= Document text =

▼

Funds for the ambitious, multimillion-dollar project were raised among Belzer Hasidim and were supplemented by various fundraising projects throughout the 1980s and 1990s. Like the original synagogue, which took 15 years to complete, the new Belz synagogue that now dominates the northern Jerusalem skyline also took 15 years to construct. It was dedicated in 2000.

The ornate wooden ark is 12 m high and weighs 18 ST. It has the capacity to hold 70 Torah scrolls. Nine chandeliers, each standing at 18 ft high and 11 ft wide, contain over 200,000 pieces of Czech crystal apiece.

In stark contrast to the majestic synagogue, the simple wooden chair and shtender used by Rabbi Aharon Rokeach when he came to Israel in 1944 stand in a glass case next to the ark.

▲

= Exercise set =
(a) Output the part of the Belz synagogue text from "The ornate wooden" up to and including "Czech crystal apiece.", copied word for word.
(b) Translate this sentence from the Belz synagogue text into Spanish: "In stark contrast to the majestic synagogue, the simple wooden chair and shtender used by Rabbi Aharon Rokeach when he came to Israel in 1944 stand in a glass case next to the ark."

= Dataset excerpts =
▼

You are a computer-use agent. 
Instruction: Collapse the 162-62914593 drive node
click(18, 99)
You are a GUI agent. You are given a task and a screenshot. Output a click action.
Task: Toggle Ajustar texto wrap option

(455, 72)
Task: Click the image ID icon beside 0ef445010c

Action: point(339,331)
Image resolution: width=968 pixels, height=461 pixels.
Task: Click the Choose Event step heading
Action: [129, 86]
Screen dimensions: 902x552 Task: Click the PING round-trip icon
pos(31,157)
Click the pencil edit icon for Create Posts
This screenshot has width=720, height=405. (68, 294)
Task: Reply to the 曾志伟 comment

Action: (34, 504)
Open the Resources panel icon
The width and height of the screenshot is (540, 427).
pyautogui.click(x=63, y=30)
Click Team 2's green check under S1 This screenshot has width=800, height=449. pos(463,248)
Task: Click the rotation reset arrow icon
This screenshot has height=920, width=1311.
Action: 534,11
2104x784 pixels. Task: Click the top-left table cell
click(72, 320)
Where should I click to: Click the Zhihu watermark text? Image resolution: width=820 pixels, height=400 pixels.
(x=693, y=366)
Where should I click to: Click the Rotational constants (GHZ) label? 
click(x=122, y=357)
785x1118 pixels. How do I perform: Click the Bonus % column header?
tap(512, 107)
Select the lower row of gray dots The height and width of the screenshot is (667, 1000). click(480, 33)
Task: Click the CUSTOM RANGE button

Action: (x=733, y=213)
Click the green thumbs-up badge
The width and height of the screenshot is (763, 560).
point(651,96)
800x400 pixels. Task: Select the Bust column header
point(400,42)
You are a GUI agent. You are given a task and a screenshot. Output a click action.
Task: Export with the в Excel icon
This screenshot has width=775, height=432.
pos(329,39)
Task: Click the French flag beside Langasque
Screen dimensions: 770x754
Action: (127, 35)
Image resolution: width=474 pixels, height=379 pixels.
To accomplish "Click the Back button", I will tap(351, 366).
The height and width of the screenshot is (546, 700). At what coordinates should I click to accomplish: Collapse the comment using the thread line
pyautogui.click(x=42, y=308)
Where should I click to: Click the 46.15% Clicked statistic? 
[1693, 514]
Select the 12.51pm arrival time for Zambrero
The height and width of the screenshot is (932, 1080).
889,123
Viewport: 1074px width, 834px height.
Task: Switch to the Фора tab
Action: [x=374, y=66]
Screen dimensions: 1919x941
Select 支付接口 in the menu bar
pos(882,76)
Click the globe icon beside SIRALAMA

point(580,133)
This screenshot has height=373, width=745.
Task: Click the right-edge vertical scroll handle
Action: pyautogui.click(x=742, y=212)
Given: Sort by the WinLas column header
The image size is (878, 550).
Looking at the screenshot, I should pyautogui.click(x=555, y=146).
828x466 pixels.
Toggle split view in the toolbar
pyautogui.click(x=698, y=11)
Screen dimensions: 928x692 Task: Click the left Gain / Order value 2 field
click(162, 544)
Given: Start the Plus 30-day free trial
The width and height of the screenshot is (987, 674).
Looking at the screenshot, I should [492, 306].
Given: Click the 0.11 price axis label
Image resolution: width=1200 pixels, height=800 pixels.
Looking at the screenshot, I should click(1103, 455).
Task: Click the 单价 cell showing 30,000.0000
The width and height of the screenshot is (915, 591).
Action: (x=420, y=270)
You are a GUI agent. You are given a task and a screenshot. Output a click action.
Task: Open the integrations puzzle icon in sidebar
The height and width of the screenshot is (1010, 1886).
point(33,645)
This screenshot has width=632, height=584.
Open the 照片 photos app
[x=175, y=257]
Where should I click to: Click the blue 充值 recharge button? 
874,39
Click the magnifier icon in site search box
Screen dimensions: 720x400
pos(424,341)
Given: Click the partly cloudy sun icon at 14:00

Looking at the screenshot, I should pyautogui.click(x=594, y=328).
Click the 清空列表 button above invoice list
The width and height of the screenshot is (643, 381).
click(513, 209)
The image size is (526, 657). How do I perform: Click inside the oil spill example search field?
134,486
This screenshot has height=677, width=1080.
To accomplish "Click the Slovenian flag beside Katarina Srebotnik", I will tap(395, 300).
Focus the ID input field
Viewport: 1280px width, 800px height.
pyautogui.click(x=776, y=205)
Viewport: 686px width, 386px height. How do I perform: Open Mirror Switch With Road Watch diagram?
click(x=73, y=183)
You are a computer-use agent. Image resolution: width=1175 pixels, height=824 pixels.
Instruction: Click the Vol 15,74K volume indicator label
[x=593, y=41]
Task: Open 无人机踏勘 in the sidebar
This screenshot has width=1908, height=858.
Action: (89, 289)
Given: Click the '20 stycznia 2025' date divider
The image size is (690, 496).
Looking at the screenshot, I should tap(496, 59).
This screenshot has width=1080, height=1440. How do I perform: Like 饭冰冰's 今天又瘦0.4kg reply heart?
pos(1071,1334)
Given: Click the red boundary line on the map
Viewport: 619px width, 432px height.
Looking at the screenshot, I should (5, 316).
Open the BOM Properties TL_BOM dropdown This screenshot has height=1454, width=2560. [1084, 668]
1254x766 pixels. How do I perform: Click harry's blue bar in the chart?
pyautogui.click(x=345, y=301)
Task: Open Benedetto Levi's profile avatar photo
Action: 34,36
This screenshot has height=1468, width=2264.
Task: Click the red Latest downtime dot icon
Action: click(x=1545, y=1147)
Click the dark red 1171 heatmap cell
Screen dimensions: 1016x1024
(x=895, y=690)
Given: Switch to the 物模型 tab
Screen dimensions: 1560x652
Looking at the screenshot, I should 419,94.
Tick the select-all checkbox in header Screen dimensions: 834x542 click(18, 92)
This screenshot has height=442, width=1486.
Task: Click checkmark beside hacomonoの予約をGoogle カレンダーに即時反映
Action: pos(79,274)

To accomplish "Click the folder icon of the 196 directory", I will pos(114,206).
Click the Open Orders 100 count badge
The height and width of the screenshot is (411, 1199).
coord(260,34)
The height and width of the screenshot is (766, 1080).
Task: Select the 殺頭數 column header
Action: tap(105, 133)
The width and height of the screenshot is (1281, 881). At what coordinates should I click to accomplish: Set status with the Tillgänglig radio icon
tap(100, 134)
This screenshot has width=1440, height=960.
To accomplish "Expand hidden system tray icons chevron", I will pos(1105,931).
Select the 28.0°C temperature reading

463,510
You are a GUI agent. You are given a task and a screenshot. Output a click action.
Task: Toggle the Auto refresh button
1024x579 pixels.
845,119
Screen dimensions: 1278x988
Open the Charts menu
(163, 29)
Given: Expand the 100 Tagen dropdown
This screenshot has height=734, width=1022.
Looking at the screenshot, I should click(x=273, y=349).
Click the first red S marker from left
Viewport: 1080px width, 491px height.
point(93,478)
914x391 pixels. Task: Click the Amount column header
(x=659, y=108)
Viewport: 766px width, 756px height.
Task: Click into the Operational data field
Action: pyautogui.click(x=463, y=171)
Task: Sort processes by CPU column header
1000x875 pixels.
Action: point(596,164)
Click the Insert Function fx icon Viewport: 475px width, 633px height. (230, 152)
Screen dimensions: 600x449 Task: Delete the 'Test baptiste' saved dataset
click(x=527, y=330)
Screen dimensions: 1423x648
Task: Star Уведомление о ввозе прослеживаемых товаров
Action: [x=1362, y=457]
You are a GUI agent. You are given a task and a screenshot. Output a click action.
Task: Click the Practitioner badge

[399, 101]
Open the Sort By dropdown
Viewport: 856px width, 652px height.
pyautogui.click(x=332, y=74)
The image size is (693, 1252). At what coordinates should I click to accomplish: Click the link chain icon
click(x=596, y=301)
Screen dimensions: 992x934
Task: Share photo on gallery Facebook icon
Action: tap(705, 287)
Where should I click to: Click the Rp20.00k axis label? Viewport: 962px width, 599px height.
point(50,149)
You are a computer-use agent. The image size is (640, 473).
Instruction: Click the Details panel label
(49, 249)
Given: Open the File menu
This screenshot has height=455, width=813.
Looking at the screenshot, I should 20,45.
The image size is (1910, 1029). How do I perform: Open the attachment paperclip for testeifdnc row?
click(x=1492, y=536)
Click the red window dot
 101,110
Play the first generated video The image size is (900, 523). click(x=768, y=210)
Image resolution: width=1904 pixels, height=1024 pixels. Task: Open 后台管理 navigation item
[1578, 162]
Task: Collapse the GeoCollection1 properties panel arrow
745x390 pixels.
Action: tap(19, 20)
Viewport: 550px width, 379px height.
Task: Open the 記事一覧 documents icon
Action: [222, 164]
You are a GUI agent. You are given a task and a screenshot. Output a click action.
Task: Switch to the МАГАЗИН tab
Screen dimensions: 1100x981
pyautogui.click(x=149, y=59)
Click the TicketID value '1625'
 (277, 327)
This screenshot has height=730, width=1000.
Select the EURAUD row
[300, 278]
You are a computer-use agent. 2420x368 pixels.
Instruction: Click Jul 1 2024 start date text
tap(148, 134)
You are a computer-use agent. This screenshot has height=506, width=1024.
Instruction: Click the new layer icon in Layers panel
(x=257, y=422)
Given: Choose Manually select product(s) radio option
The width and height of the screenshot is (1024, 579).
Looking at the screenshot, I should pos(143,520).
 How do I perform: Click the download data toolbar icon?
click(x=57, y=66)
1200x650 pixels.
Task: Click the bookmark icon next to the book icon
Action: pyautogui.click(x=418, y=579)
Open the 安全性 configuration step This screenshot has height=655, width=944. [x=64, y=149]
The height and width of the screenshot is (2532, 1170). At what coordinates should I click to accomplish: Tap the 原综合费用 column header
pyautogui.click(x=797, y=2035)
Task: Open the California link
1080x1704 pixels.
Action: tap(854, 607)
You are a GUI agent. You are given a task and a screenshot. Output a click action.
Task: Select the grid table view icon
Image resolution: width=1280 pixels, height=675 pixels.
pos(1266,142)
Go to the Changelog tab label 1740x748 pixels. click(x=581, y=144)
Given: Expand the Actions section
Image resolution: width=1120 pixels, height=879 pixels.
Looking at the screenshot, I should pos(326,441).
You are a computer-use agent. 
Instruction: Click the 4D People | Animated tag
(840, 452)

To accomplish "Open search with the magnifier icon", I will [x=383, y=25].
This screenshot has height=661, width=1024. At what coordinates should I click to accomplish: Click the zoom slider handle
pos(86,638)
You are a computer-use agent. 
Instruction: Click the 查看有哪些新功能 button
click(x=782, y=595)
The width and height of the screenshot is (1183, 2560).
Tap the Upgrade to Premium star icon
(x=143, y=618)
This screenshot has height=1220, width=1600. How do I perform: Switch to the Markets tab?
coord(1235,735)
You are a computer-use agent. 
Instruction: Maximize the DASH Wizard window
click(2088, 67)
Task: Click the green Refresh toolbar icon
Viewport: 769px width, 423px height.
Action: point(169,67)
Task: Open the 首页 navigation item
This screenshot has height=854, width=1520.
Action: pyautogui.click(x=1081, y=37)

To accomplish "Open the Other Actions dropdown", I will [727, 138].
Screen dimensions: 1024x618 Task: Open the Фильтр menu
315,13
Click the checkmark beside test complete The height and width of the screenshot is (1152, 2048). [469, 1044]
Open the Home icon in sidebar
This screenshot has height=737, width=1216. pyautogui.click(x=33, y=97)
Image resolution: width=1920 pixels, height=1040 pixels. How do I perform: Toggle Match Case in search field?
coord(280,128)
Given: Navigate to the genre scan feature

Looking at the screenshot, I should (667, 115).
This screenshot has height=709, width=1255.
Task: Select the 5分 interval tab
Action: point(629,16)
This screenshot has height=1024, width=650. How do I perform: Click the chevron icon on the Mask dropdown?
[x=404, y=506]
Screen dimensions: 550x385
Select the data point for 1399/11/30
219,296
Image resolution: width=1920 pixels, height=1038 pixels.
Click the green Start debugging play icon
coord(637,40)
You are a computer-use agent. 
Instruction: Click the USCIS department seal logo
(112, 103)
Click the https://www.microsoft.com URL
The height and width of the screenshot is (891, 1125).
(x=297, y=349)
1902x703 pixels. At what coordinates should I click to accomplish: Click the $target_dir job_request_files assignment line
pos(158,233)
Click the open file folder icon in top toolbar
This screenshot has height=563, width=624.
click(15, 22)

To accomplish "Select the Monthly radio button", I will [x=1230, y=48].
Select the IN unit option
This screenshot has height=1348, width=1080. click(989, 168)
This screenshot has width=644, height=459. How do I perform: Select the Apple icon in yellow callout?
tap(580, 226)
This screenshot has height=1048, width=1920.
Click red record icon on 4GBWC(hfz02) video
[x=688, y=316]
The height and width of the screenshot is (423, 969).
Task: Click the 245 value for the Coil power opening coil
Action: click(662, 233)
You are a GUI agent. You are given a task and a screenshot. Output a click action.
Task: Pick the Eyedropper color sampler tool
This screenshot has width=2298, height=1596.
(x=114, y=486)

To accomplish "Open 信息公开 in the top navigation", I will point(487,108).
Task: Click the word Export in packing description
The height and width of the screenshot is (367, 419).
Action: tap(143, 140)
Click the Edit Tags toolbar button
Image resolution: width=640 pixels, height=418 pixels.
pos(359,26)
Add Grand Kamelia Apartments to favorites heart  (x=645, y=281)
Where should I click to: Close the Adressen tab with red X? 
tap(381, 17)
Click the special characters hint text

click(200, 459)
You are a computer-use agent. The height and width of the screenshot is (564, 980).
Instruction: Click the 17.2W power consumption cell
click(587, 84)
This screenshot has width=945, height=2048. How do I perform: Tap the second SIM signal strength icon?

▲

= Results for each task =
(a)
The ornate wooden ark is 12 m high and weighs 18 ST. It has the capacity to hold 70 Torah scrolls. Nine chandeliers, each standing at 18 ft high and 11 ft wide, contain over 200,000 pieces of Czech crystal apiece.

(b) En marcado contraste con la majestuosa sinagoga, la sencilla silla de madera y el shtender que usó el rabino Aharon Rokeach cuando llegó a Israel en 1944 se encuentran en una vitrina junto al arca.